#### [What you will do]
Only lines with the word "beside" belong in the answer; copy them from the records below.

[Stored data]

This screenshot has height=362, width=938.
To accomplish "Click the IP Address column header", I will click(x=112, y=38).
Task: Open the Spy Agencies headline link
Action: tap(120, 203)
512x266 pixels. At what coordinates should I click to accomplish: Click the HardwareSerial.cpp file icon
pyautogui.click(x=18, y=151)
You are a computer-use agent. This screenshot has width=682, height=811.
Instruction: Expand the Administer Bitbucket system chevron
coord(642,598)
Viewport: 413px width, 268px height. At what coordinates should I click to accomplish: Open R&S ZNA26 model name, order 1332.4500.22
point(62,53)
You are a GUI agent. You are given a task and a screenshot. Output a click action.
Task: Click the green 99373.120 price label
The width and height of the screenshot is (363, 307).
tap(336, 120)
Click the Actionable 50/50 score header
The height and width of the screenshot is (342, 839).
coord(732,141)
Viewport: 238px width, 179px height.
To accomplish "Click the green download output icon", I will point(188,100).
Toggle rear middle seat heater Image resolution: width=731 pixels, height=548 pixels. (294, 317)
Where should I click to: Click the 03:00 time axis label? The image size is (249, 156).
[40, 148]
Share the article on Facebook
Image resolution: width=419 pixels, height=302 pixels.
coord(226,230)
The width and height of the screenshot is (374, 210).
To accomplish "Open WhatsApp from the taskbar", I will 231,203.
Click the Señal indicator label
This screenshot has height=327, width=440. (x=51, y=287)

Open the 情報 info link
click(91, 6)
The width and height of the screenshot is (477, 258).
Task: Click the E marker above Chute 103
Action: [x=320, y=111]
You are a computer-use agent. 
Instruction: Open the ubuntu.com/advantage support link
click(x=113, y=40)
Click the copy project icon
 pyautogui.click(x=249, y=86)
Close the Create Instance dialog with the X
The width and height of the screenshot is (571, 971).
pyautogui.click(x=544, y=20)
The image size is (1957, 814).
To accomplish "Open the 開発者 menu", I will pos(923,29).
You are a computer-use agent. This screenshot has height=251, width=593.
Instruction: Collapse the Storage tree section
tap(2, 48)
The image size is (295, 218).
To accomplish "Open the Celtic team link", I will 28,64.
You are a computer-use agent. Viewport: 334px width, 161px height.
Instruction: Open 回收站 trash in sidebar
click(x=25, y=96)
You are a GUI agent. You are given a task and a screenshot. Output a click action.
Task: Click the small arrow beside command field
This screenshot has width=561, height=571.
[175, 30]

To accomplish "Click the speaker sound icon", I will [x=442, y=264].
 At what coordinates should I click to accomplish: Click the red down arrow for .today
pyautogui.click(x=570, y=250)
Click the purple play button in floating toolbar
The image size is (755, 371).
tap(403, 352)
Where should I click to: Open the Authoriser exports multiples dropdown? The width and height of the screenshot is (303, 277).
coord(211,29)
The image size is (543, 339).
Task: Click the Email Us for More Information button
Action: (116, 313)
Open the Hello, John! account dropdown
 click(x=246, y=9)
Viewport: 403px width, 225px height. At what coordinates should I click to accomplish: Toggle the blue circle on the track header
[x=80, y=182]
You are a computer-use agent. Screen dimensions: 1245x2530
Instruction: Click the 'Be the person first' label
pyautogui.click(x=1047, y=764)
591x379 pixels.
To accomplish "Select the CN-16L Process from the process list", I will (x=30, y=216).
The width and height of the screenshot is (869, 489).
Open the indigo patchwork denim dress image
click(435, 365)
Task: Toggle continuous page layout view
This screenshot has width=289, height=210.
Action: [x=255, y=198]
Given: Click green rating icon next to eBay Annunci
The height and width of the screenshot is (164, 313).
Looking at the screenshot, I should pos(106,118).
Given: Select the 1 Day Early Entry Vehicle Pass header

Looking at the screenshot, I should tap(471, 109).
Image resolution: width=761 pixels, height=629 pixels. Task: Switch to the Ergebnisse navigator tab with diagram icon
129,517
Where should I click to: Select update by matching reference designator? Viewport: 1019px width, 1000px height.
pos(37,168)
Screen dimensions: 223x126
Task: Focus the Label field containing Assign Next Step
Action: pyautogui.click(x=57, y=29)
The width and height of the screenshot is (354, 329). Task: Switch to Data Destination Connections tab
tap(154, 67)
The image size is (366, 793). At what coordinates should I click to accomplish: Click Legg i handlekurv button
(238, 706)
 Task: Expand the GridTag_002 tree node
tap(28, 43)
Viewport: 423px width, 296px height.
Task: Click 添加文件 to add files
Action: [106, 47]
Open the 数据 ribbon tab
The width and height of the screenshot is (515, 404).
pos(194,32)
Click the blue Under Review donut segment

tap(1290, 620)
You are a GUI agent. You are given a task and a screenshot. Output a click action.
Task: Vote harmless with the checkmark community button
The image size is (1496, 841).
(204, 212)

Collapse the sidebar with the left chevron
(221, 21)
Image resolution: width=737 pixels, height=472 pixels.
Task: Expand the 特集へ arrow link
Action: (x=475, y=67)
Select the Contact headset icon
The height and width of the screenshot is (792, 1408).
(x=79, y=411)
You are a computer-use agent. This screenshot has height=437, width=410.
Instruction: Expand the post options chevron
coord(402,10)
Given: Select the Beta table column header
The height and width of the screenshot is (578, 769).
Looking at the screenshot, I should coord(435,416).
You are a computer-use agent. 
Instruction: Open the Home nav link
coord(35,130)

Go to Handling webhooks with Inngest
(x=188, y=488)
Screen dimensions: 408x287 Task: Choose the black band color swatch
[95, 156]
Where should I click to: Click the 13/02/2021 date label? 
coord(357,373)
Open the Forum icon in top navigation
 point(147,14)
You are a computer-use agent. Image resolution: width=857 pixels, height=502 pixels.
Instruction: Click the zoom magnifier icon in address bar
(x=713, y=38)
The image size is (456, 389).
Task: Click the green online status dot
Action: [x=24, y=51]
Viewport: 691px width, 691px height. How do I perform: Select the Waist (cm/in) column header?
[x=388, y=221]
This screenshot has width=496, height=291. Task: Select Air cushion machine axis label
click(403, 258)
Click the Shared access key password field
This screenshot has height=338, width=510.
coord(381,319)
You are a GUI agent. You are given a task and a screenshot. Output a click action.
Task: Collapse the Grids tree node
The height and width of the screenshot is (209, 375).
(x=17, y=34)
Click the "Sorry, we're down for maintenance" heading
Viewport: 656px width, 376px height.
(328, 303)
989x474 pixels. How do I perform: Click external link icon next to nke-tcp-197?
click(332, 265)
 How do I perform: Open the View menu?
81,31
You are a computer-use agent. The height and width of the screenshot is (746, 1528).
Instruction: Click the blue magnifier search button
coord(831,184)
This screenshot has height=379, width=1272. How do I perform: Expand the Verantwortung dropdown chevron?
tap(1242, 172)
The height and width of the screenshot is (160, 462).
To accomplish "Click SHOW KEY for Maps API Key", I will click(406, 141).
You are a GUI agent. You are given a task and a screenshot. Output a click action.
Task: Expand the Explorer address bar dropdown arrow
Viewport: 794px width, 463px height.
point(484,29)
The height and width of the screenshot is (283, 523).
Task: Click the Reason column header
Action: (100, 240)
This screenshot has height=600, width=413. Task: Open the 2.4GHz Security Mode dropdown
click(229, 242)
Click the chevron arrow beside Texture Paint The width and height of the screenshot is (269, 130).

#### [Expected answer]
Task: Click the small arrow beside command field
Click the chevron arrow beside Texture Paint The width and height of the screenshot is (269, 130).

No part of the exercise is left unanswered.